The Health and Human Services Department in April released its plan for responsible AI, which encouraged health systems to establish oversight for the technologies and to clearly communicate their use of these tools under a risk-management framework. Many healthcare entities have already formed or joined groups advocating for the adoption of responsible AI governance.
For example, VALID AI, a collaborative of more than 50 academic medical centers, health systems and trade groups, encourages transparency and accountability in AI use and machine learning technologies, Chornenky said. The collaborative, which UC Davis Health helped found, provides resources to those looking to form their own governance committees, and opportunities for systems to learn from one another, he said.
Use the technology to directly target inequities
Once a health system has made sure their AI applications won’t exacerbate disparities, the technology can contribute to health equity efforts.
MiSalud Health has been using AI to translate doctors’ notes into a simple, easy to follow format tailored to patients’ individual literacy levels and native Spanish, Johansson said. The company is also starting to use AI to analyze the reasons people seek care and recommend lifestyle changes, including food as medicine or ways to improve chronic conditions, she said.

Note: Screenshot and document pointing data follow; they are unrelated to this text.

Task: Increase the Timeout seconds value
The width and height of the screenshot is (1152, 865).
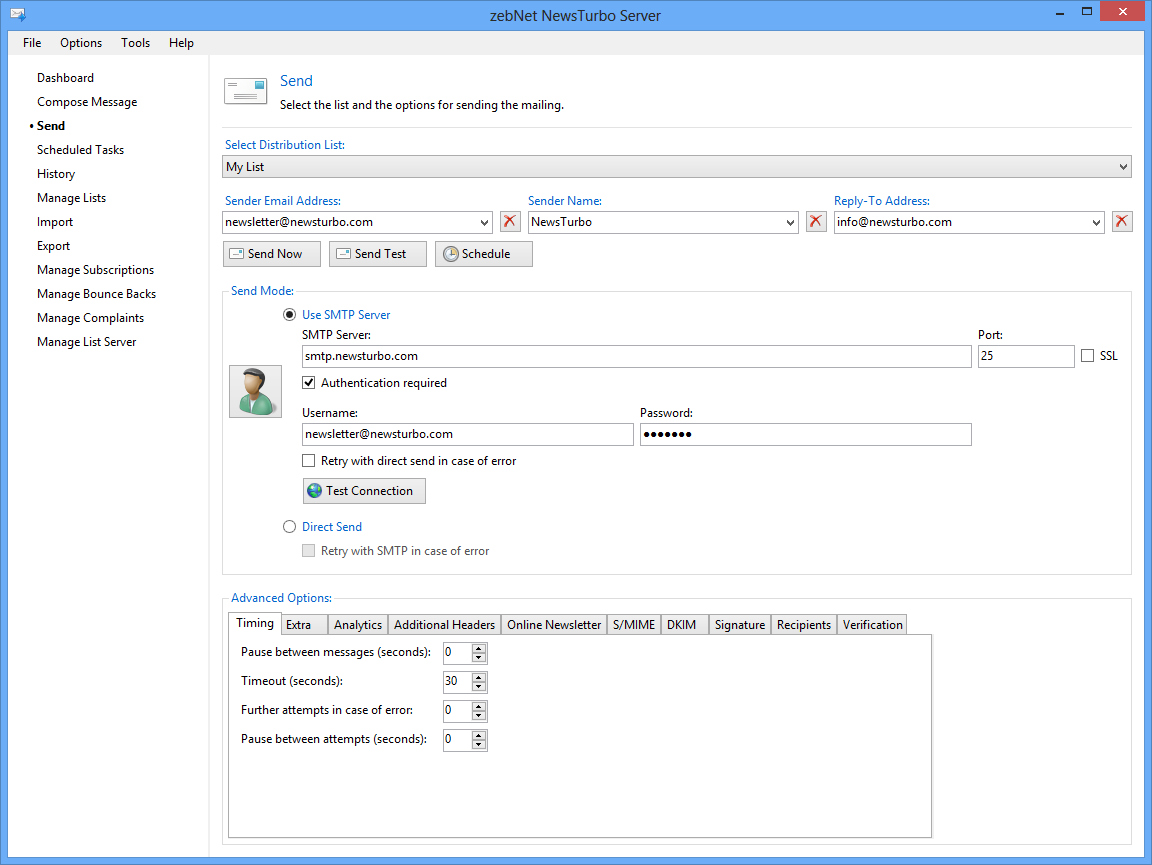Action: 479,677
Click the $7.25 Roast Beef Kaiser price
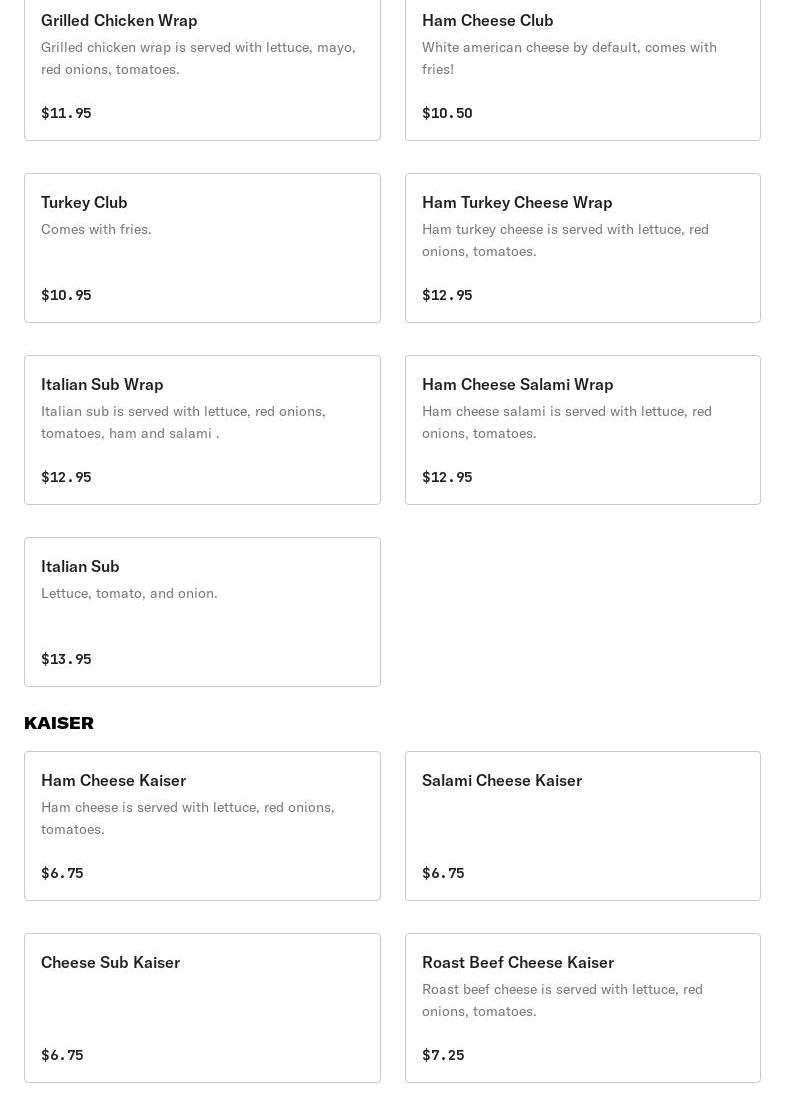 click(443, 1055)
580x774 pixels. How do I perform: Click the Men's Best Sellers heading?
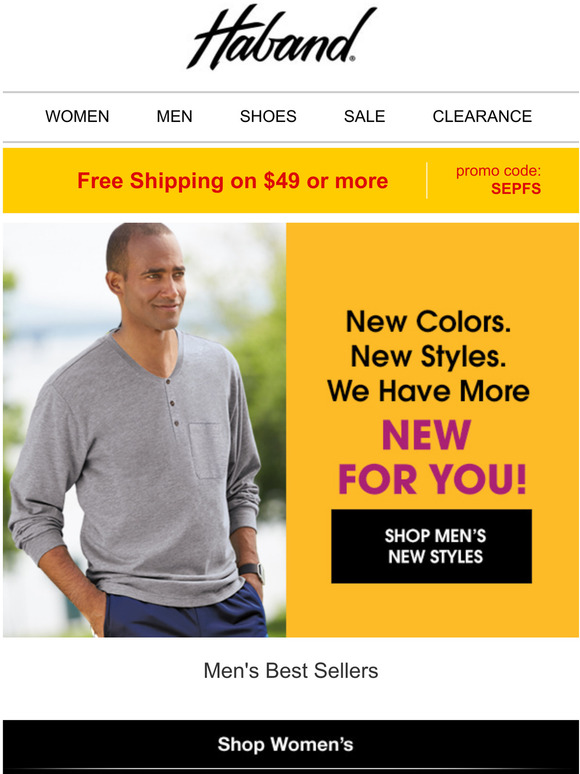coord(291,671)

New Orleans-based Ochsner Health plans to use AI to better engage with underserved patient populations, said Connie Villalba, the health system’s vice president of digital programs and innovation.
Villalba is part of a team at Ochsner Health creating a set of diverse AI avatars that can speak up to 130 languages and will be able to have real-time conversations with patients. They will be able to choose which avatar to interact with to hear about health guidelines, lifestyle recommendations and care management, she said.
“Right now the opportunity with AI is just to understand the care gaps and the causal factors that are driving those outcomes. These are achievable quick hits,” Kiesau said.